It's a battle of culture as much as law. It's Tinseltown vs.
Techville, the glamour people vs. the geeks, those who admire their
finished products and those who never finish tinkering. And for each
one, an important principle is at stake.
The latest round of this fight features two small software firms,
Grokster and Streamcast, vs. the entertainment giants, led by MGM and
other studios, recording labels and artists' groups. In a case just
argued before the Supreme Court, the entertainment firms say that
Grokster and Streamcast, which help individuals copy movie as well as
music files, must be shut down. The future of creativity is in
jeopardy, they say.

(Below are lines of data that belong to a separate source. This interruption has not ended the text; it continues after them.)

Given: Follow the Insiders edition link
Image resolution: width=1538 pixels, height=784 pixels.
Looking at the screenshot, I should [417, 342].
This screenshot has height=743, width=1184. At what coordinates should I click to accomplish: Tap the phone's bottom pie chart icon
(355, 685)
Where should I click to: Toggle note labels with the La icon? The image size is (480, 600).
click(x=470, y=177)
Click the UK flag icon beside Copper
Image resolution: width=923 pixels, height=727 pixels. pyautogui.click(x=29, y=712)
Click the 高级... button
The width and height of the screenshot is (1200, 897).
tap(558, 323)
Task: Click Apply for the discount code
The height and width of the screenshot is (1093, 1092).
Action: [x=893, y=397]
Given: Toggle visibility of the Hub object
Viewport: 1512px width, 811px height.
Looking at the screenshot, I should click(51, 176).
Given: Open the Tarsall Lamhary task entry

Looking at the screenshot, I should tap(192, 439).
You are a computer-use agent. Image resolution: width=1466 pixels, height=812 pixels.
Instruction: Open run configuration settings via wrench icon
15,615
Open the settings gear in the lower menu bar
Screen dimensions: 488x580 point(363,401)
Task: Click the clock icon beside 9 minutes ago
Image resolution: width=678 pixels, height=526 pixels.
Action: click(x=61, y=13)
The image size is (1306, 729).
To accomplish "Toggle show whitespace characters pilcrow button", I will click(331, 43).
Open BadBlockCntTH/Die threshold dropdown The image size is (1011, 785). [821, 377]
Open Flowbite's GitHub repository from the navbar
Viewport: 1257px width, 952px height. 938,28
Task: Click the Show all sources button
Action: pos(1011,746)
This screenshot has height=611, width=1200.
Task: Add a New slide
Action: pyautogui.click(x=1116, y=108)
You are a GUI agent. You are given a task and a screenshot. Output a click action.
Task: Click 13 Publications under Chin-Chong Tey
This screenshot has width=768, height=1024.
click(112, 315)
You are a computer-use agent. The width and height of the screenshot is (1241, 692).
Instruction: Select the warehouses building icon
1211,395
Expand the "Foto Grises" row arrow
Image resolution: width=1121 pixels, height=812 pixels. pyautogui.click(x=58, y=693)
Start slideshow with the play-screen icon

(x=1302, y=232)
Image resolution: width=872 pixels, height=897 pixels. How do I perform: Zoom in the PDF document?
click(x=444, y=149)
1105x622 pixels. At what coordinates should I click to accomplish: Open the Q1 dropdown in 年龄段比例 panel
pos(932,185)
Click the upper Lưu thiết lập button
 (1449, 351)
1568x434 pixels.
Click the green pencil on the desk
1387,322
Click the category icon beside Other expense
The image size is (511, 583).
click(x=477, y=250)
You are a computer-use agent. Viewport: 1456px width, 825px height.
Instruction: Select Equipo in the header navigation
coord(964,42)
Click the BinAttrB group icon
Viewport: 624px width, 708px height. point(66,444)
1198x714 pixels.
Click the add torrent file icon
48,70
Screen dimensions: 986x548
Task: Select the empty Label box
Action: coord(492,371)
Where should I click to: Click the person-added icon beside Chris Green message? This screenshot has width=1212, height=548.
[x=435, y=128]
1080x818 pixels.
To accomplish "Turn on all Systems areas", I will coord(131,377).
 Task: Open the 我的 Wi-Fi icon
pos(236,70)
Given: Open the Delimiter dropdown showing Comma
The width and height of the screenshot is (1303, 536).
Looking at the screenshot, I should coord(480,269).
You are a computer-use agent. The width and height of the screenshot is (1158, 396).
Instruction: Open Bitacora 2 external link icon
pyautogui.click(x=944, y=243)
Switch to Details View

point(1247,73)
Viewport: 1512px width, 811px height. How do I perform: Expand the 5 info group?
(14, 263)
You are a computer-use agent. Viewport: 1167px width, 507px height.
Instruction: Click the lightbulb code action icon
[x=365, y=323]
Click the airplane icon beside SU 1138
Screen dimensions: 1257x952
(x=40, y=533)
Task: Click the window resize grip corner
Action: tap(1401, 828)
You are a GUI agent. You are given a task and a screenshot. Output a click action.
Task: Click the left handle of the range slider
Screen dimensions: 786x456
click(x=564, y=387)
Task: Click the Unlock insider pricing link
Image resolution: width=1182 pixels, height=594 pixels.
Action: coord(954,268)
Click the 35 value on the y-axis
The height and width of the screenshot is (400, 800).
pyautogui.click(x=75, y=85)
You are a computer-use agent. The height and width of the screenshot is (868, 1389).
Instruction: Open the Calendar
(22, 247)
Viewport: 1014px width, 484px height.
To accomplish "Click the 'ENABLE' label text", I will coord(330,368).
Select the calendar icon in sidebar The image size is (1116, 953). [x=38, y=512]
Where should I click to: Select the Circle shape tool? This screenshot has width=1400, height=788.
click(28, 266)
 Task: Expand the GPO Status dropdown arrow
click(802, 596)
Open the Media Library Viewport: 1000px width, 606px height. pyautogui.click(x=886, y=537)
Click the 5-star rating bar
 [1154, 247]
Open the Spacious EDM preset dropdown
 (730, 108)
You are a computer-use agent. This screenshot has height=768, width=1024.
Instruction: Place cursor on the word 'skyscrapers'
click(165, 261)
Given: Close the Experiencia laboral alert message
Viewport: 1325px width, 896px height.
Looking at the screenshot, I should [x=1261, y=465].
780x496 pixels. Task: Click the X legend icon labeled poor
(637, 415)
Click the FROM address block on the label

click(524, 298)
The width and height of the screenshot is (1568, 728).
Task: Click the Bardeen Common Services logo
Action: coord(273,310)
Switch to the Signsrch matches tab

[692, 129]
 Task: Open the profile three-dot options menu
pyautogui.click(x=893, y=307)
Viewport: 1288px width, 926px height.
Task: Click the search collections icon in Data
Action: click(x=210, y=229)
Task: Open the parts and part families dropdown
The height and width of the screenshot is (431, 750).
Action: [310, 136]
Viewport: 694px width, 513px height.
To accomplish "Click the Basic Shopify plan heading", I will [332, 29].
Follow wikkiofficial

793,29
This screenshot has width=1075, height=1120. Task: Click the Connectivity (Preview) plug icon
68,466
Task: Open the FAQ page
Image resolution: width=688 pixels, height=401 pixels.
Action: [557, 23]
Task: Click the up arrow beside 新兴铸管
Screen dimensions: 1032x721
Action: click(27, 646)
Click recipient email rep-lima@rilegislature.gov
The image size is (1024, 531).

How will artists live if they don't receive
copyright royalties?
The technology industry, some of which holds its nose at Grokster and
Streamcast's failure to obtain licenses for copying recorded
materials, has united to defend their principal arguments in court.
The high-tech industry says the future of innovation is at stake. How
can engineers prosper if they're constantly looking over their
shoulders for approval from Hollywood?
Both sides in this clash have legitimate concerns. As with the
original Napster, the music file-sharing service that taught the world
to love free downloads, Grokster and its ilk don't pay licensing fees
on the vast majority of songs and movies traded by their users. The
musicians and recording labels are essentially being ripped off. But
by whom? That's the essence of the question currently before the
Supreme Court. And the overarching issue is: How far can the scope for
digital copyright expand without threatening innovation?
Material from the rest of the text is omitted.